Regular expressions are special expressions that perform pattern matching. In other words, you use a special syntax of codes and characters to search for patterns in a string. For example, you could search a string to see if it contains a valid floating point value or to see if it contained a proper Canadian postal code.
Here is an example of a regular expression:
/\d{3}/g
The two forward slashes act as a container for the main part of the expression. The stuff between the slashes is the pattern you want to search for. In this case, \d matches a single digit, and {3} means 3 of the previous thing, so this expression looks for exactly 3 digits. After the second forward slash is where you'll see special flags that affect how the expression should work. In this case, you'll see a g, which stands for "global match". It means that this expression should search for the entire string and look for multiple matches. Without the global flag, the expression would stop when it found the first match.

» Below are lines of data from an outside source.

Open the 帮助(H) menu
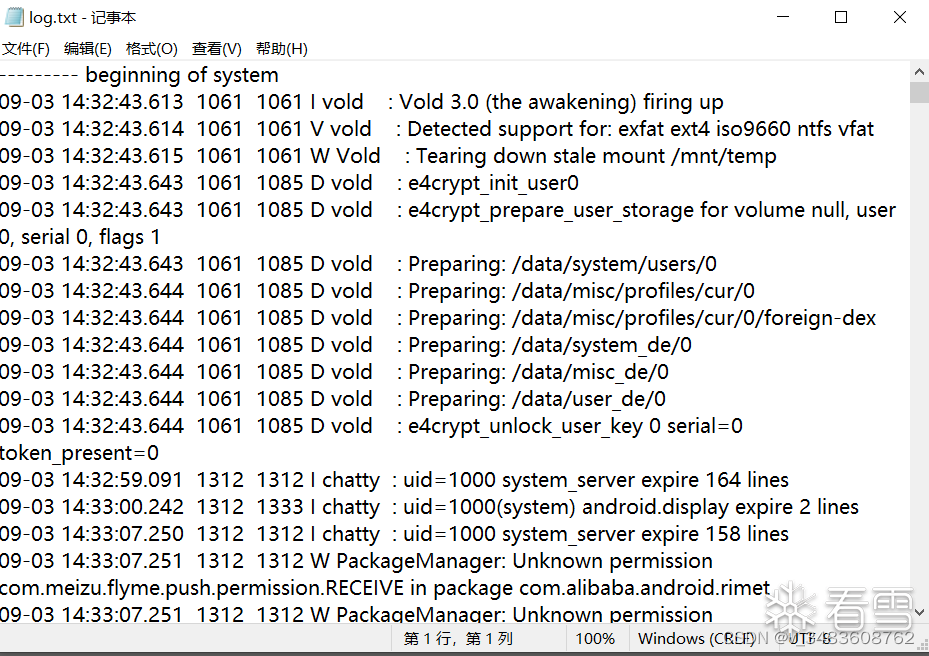 tap(281, 49)
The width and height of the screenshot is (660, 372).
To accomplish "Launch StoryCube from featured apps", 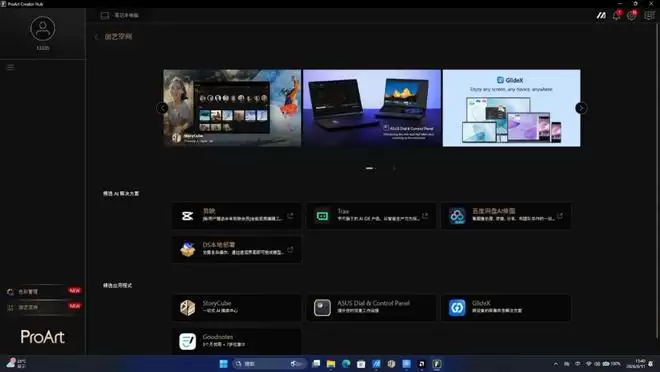I will 237,308.
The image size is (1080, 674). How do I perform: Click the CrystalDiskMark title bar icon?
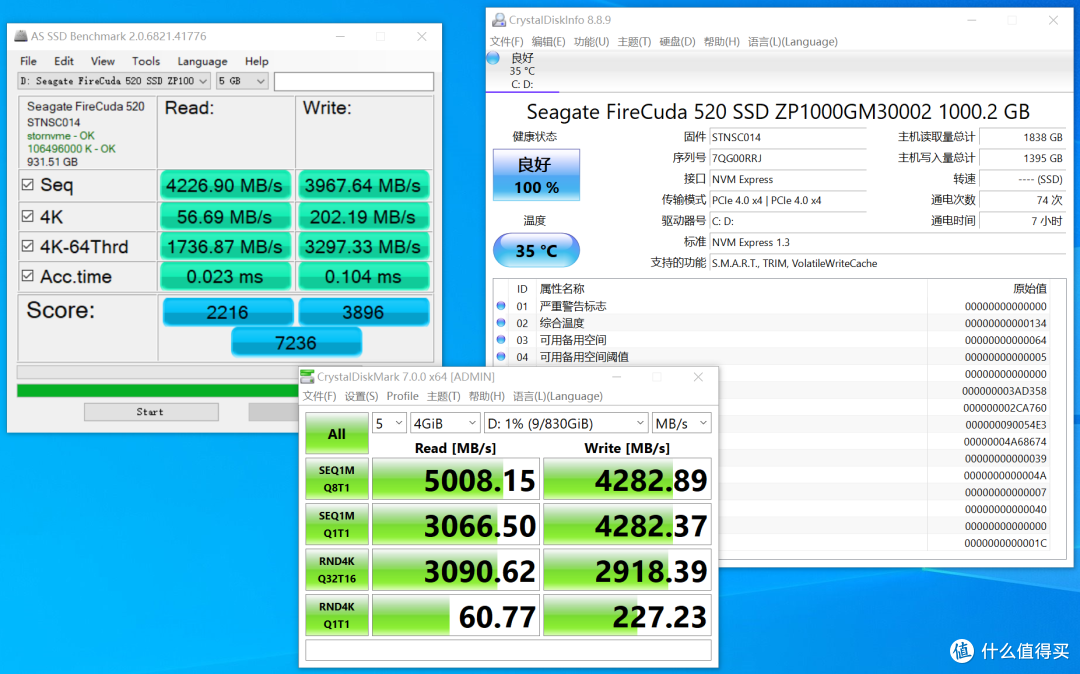(x=308, y=377)
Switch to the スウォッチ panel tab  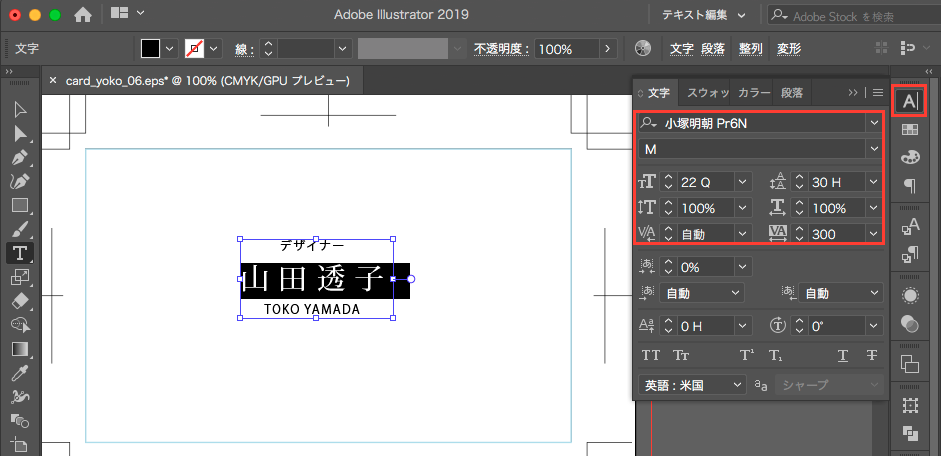click(x=706, y=92)
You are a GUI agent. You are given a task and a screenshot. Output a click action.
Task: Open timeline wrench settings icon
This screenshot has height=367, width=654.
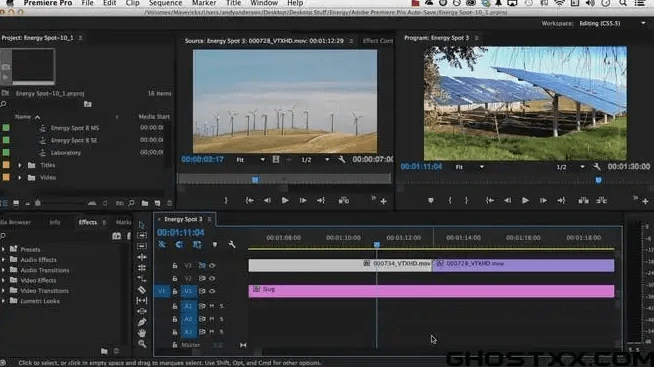[231, 244]
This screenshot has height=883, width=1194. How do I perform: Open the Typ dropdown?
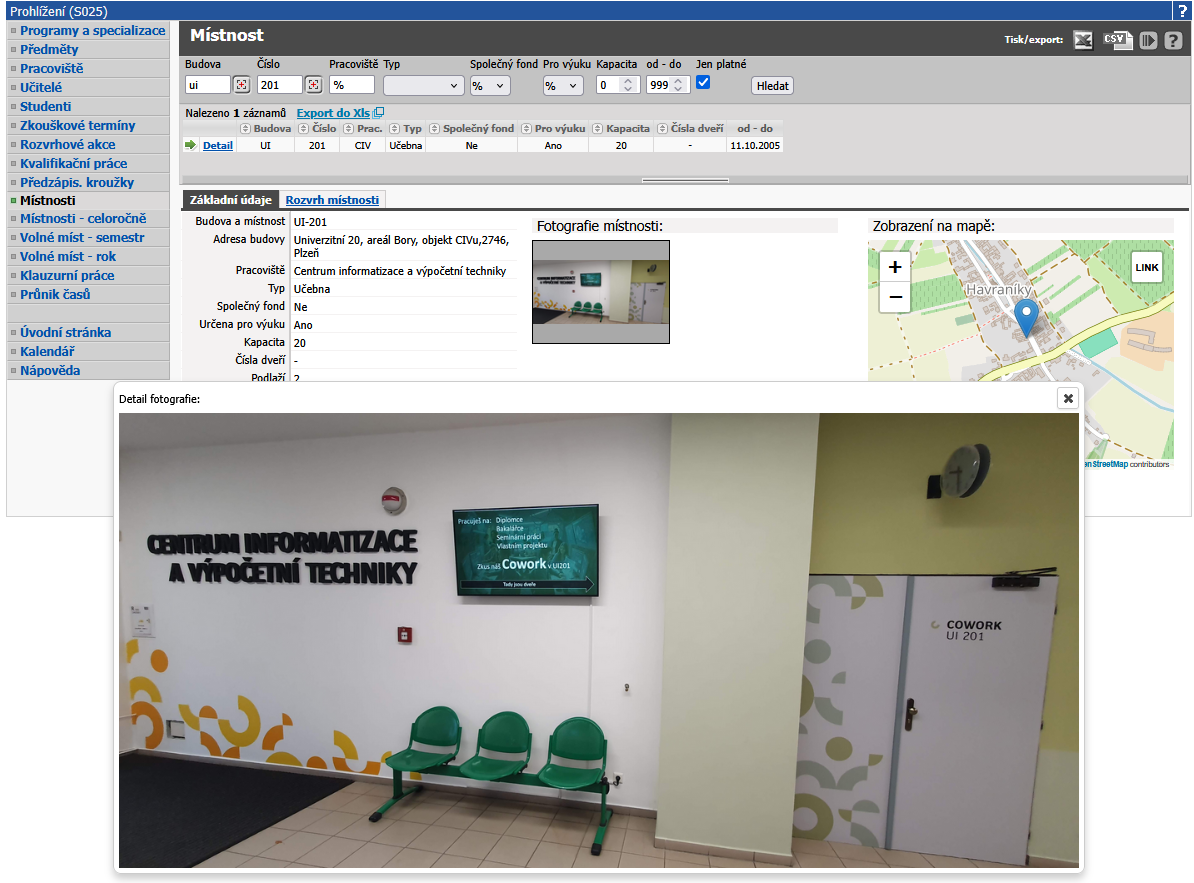click(x=423, y=86)
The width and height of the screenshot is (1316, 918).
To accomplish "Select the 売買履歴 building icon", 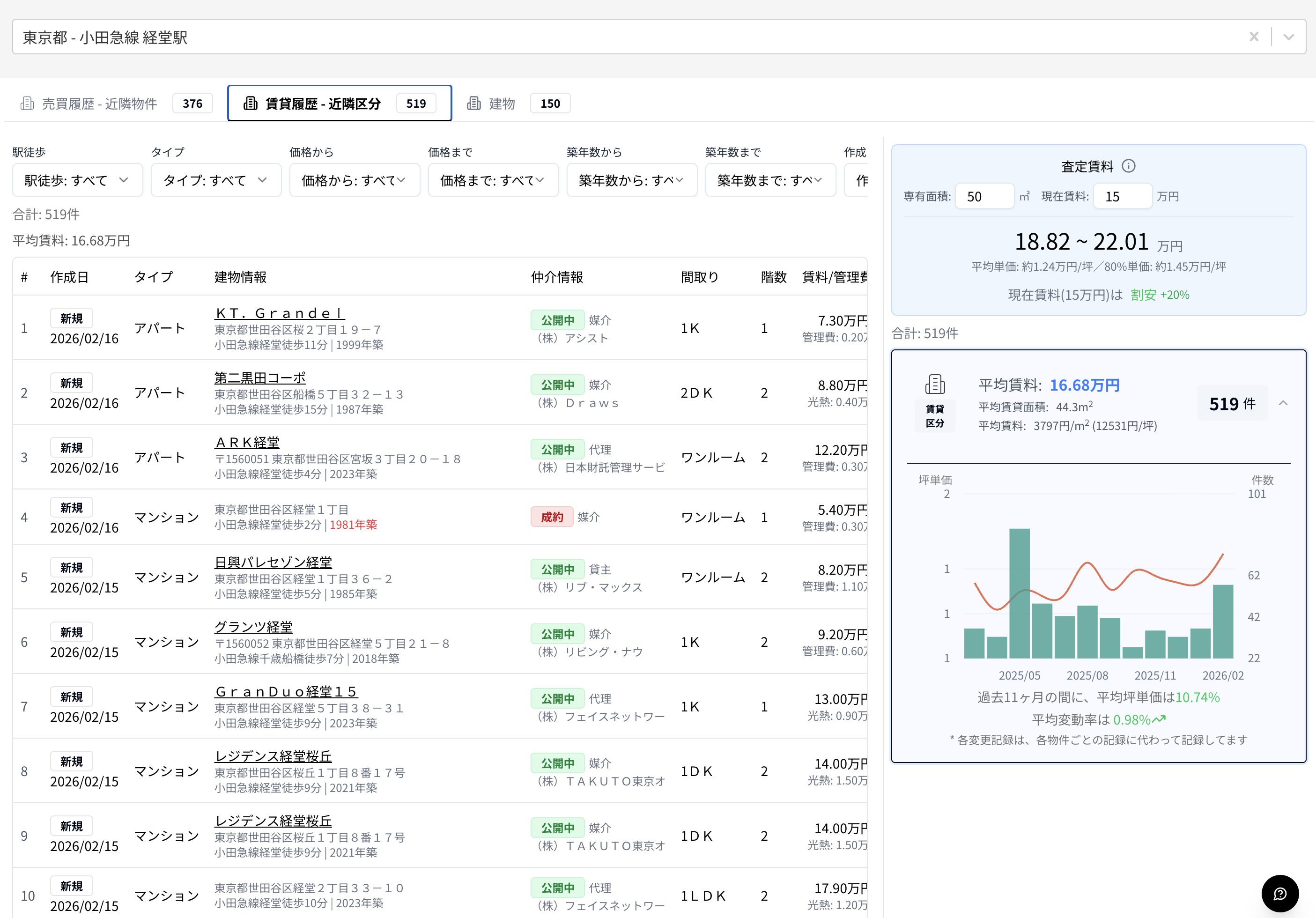I will pyautogui.click(x=27, y=103).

The best way to learn regular expressions is to try things, experiment with different patterns and strings, and explore what different patterns do with different strings. There are several regex testers you can use for free online. I recommend any of the following:
Go through the regular expressions presentation tutorial below. Make sure you have RegExr (or other regex tester) open in another window so you can try the examples and exercises. You will need some good "dummy text" to practice on, so if you click the button below you can grab some dummy text to paste into the text area of the regex tester.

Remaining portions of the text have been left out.